Edmonton’s Metro Line suffers yet another signalling issue: crossing arms come down on green light
Yet another signalling issue on Edmonton’s problem-plagued Metro Line LRT has come to light, just weeks after the signalling contractor said it was making progress towards completion.
Just before 5 p.m. Thursday, during the evening rush, a “communication issue” between the train signalling system and the traffic signalling system led the crossing gates to come down while the light was green, a spokesperson with the City of Edmonton said.
A picture posted on Reddit shows the traffic light for eastbound traffic on 111 Avenue is green, yet the crossing arms for the north/southbound train along 106 Street are down. Pedestrians can also be seen crossing 111 Avenue, against the green light.
Holly Budd with the City of Edmonton said the incident “is an example of one of the reliability issues we’ve been working through with Thales.” Thales is the signalling contractor for the Metro Line LRT.
“I don’t know if frustration quite captures it,” Councillor Scott McKeen said when asked what was going through his mind when he learned of the latest issue. “Fury mixed with frustration.
“We are so far down the road on this project and I can’t think of a day where we’ve been told good news.”
According to the Reddit post, before the light turned green, it was red for about five minutes, which caused some drivers to U-turn or go over the tracks and through the red light.
McKeen said safety is a concern.
“You know that drivers will get frustrated and will get impatient and maybe make a move that could imperil them or others,” he said Friday.
“It’s been an exercise of impatience for us. You want to talk about a driver sitting at crossing arms coming down and just sitting there – that’s what it’s felt like to us. The crossing arms are down politically and we have had no ability to move this along, thus the recent notice of default.”
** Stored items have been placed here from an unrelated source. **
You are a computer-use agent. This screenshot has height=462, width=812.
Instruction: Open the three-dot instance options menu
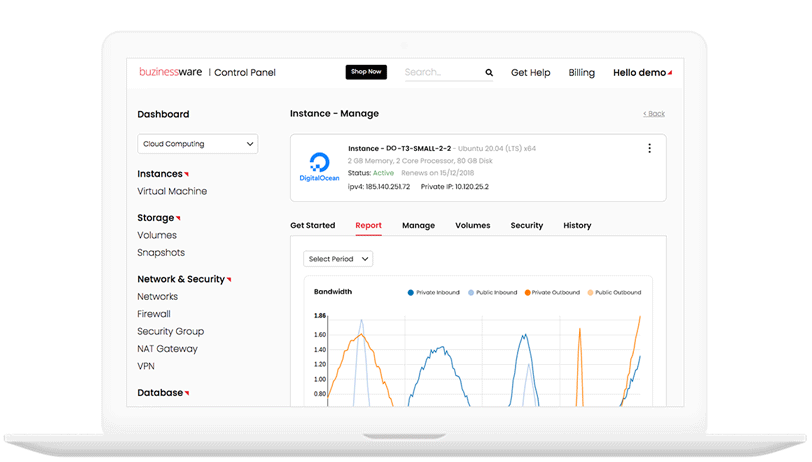click(x=649, y=149)
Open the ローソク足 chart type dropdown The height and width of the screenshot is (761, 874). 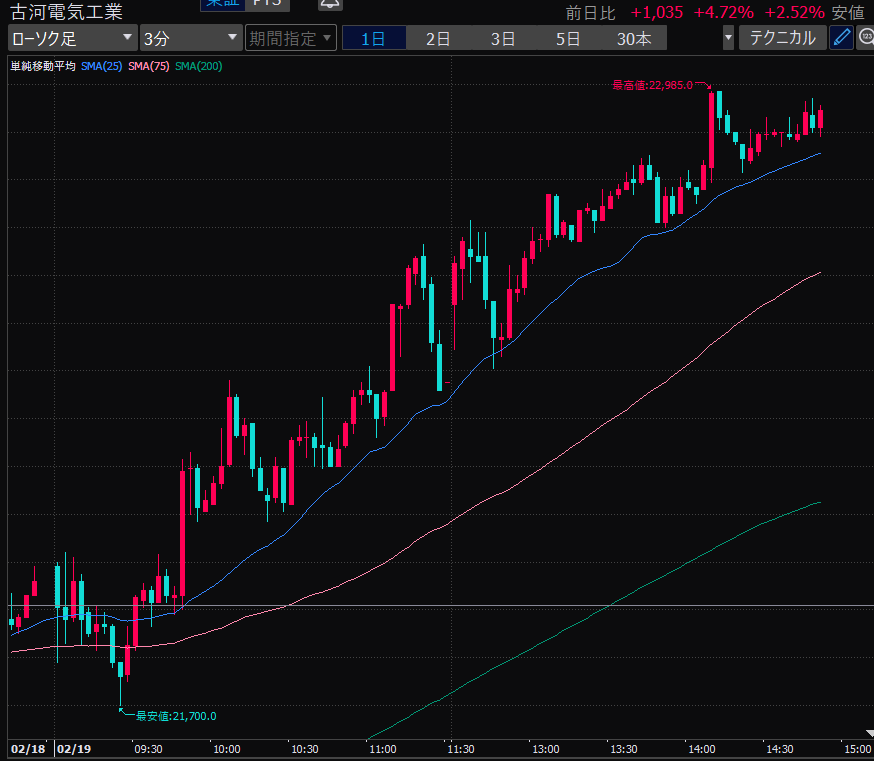[72, 39]
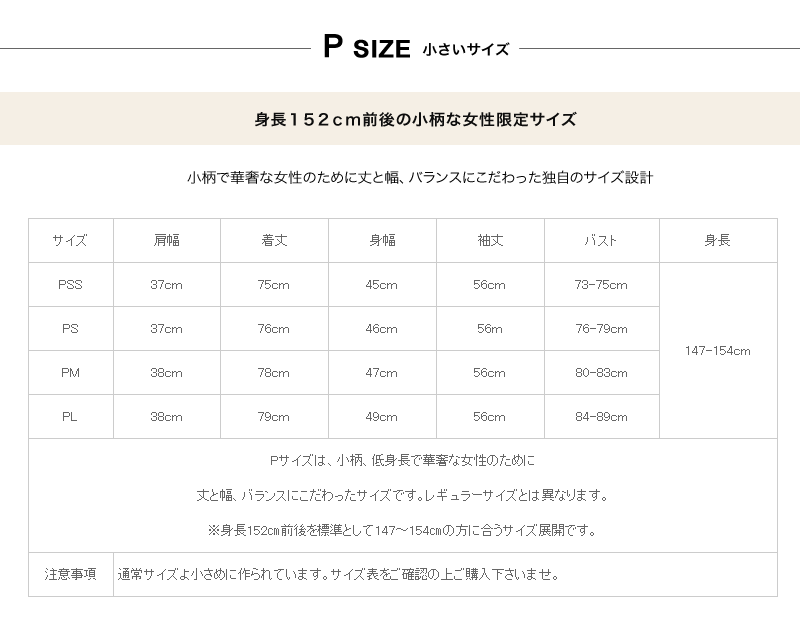Select the PM size row label

coord(70,373)
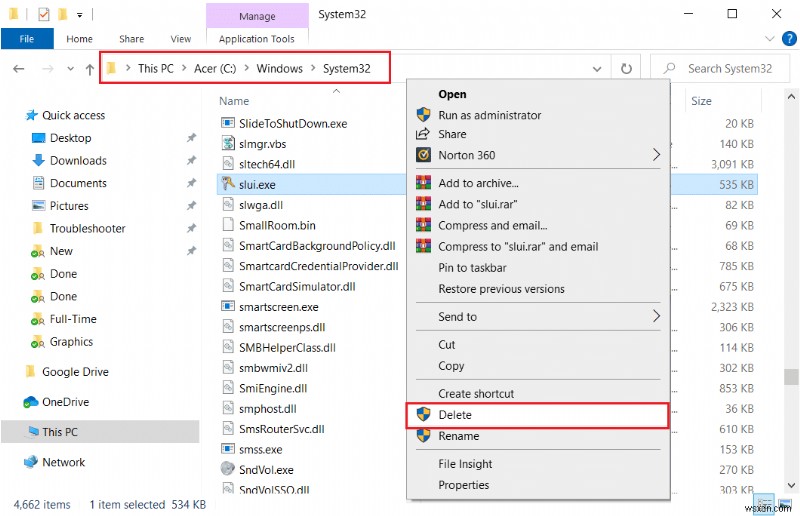Image resolution: width=800 pixels, height=516 pixels.
Task: Select Run as administrator option
Action: pos(489,115)
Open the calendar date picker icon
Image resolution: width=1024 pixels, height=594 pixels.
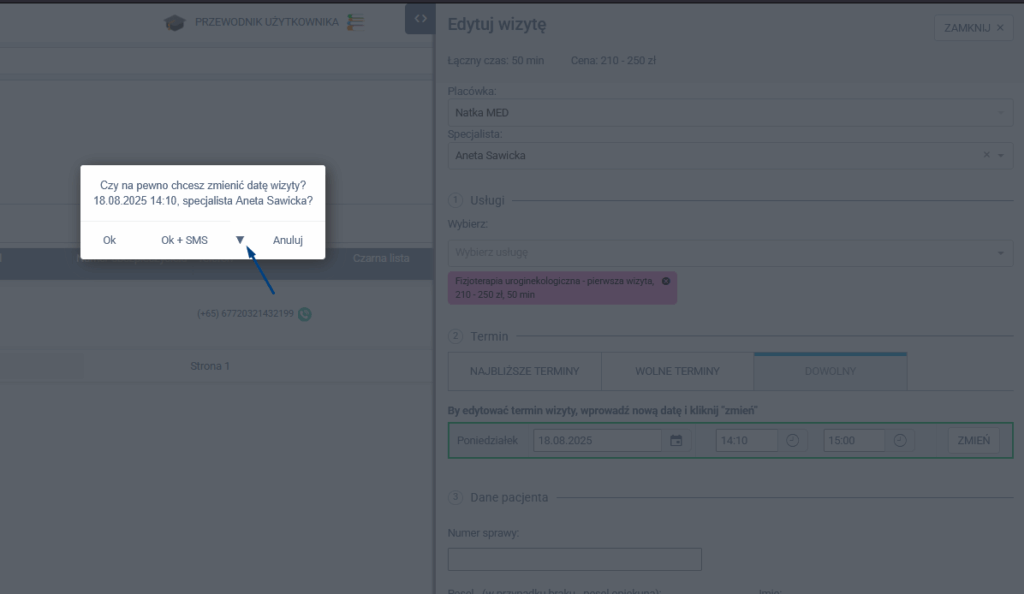pos(676,440)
The city originally set an April 30 deadline for Thales to have all signalling issues fixed along the Metro Line. On May 1, the city issued a notice of default to Thales – a process that could start the termination of the contract.
Thales responded on May 8 with a schedule to complete the work.
“We have been making significant and measured progress towards completion, despite substantial hurdles that have been placed in front of us,” read the statement sent to city administration.
“We have been, and remain, very committed to completing this project. To that end, Thales has provided the city with a detailed roadmap and schedule by which it expects to complete the work. The successful completion of this project, as it has always, will demand cooperation from the city. Thales is optimistic that it will receive such cooperation and Edmontonians will very soon enjoy the full benefits of this advanced system.”
However, the public has yet to hear what the city will do next. An item labelled “Contractual Update” is listed on the city council agenda for this Tuesday, as a private report.